The ICBM failed to demonstrate adequate content validity, internal consistency and construct validity. It is unlikely that improvements can be achieved without considered attention to both the audience for which it is designed and its item content. The latter may need to involve both removal of some items deemed to measure multiple biases and the addition of new items in the attempt to survey the range of biases that may compromise medical decision making.
The context of decision making in modern healthcare is complex, often involving multiple decision makers from varied professions. While their decisions may be imbedded in such broad organisational contexts,  doctors still retain a primary role in diagnostic and treatment decisions for patients,  ultimately determining which protocols to follow [3, 4]. Optimising doctors' decision making is therefore a worthy objective. For example, if cognitive processes influence doctors' decision making, an improved understanding of these processes may contribute to maximising patient outcomes and avoiding common errors [5–8]. Our specific interest lies in understanding the cognitive processes that may inform strategies designed to change existing clinician practices so that gaps between the known best research evidence and existing clinical practices are reduced . In sum, understanding how doctors think may contribute to both undergraduate and postgraduate medical education.

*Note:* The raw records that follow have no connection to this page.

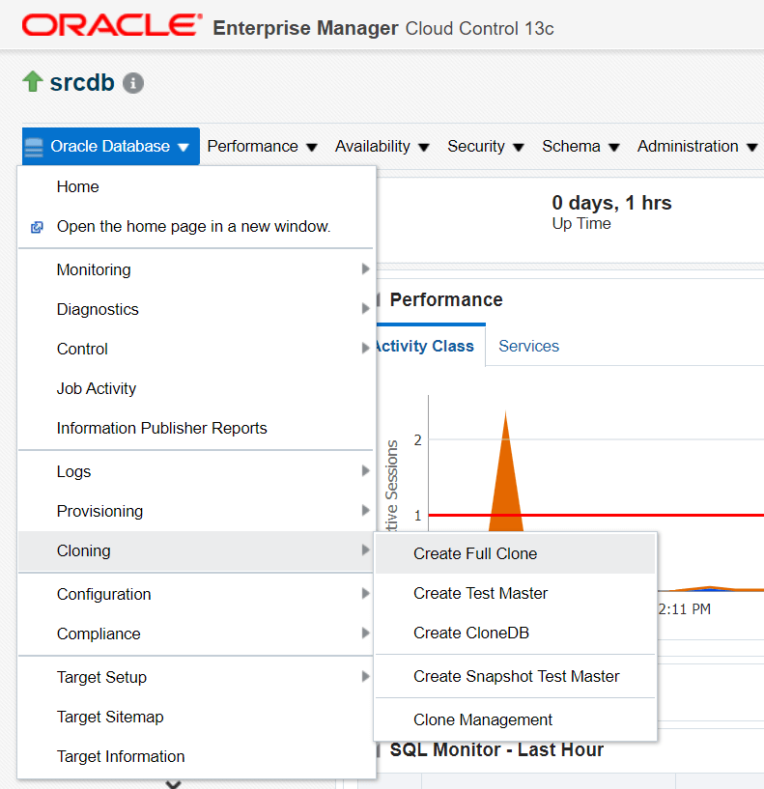Open the Performance dropdown menu
The image size is (764, 789).
click(262, 147)
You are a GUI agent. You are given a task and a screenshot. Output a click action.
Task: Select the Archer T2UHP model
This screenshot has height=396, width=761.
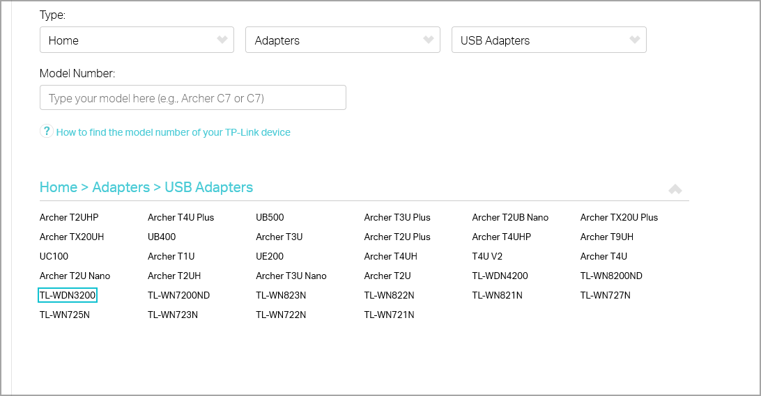pyautogui.click(x=69, y=218)
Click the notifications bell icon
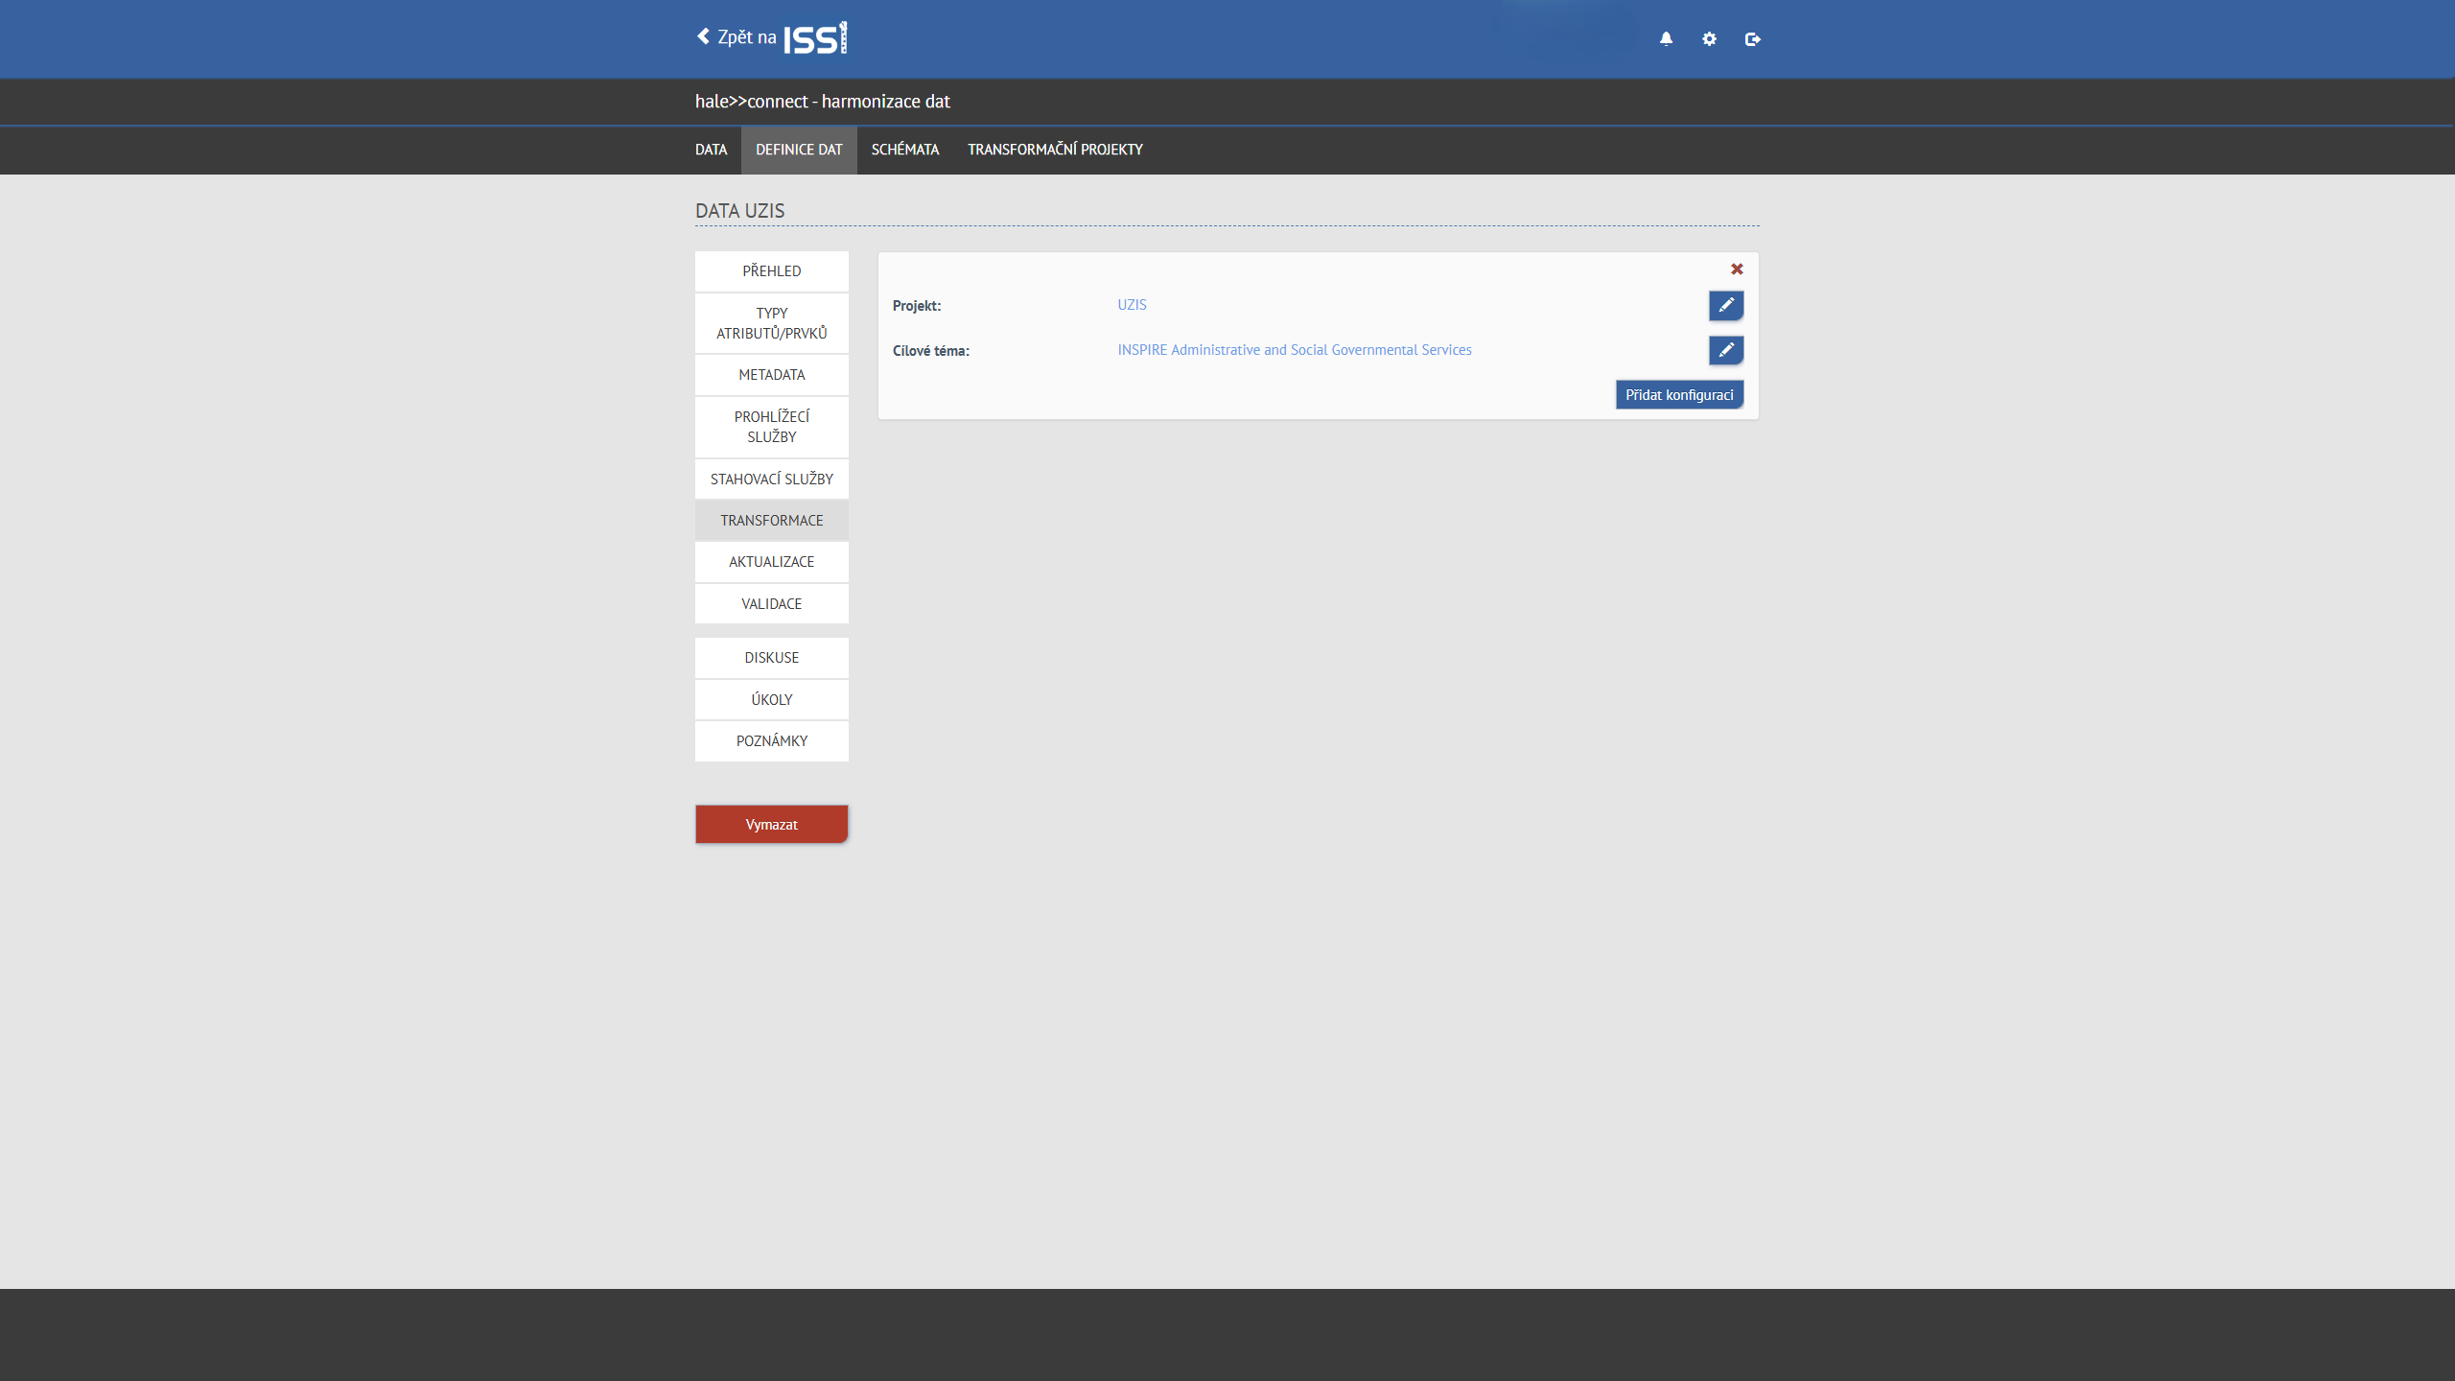The height and width of the screenshot is (1381, 2455). [1666, 39]
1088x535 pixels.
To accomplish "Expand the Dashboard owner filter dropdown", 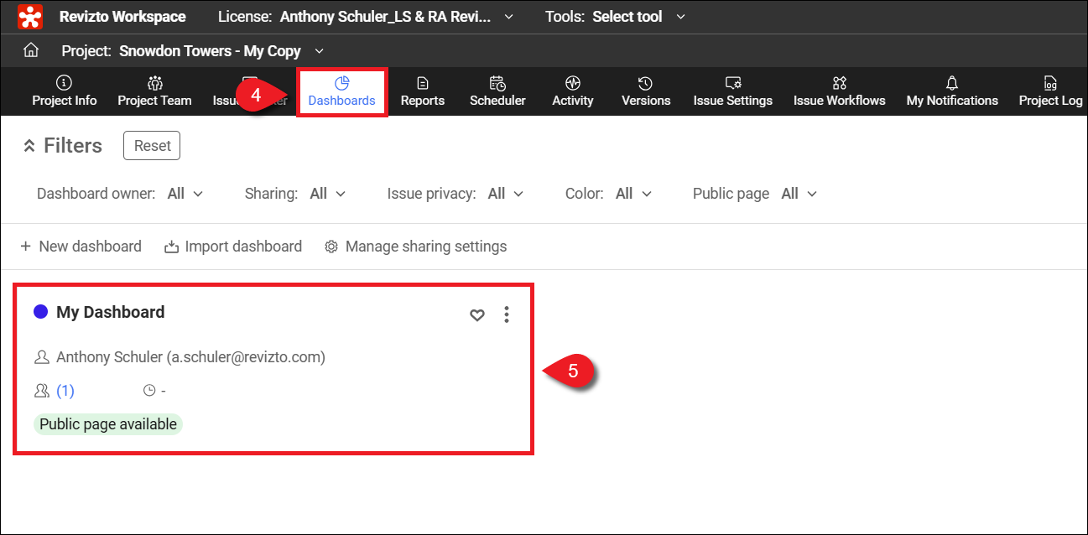I will tap(185, 194).
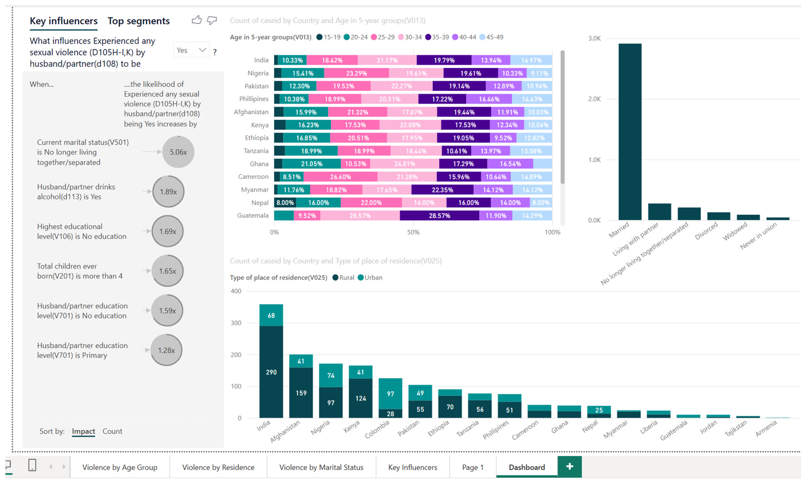Sort influencers by Impact
The width and height of the screenshot is (808, 483).
pyautogui.click(x=83, y=431)
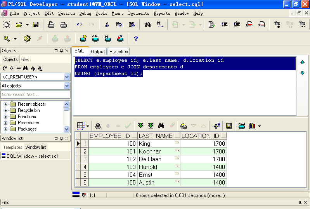Open the CURRENT USER dropdown
The image size is (310, 209).
[67, 77]
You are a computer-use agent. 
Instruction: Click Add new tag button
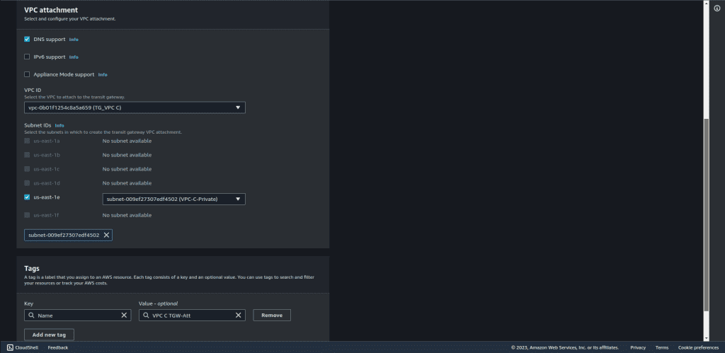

Such an understanding requires valid and reliable measurement tools. Currently available instruments include the Rational Experiential Inventory (REI)  and the Thinking Dispositions Composite  which measure general thinking styles. Even the Sensing-Intuiting and Thinking-Feeling subscales derived from the Myers-Briggs Type Indicator  have been proposed to measure cognitive style. To date relatively few scales have been designed to tap this domain with specific reference to medicine. The Inventory of Cognitive Bias in Medicine (ICBM) is one such potential instrument .
The ICBM was designed to measure the extent to which cognitive biases detract from logical and statistical thinking . Items were constructed without reference to any specific theoretical model, although the authors drew on the substantial body of 'heuristics and biases' research from psychology, demonstrating that even experts fall victim to common biases in reasoning [14, 15]. The ICBM comprises 22 items, each of which presents a clinical scenario to which responses represent either a 'correct' answer based on a statistical rationale or a 'bias prone' response . That is, reasoning is assumed to be either rational (a statistically correct answer) or biased (a statistically incorrect answer).
The ICBM was originally administered to medical students, residents and physicians, with the students responding with a higher level of bias than the physicians. Later it was noted that students who attended a seminar on cognitive bias demonstrated significantly less biased responses than non-attendees . Unfortunately, only modest internal reliability coefficients (α) of 0.62 for physicians and 0.42 for students/residents were obtained . Our own research using the ICBM, as yet unpublished, also found a modest overall α (0.56), obtained from a similar sample of medical students (0.68), postgraduate trainee doctors (0.51) and medical consultants (0.41). The total sample figure was improved marginally by iteratively deleting items based on low item-total correlations until only 10 items remained (α = 0.61).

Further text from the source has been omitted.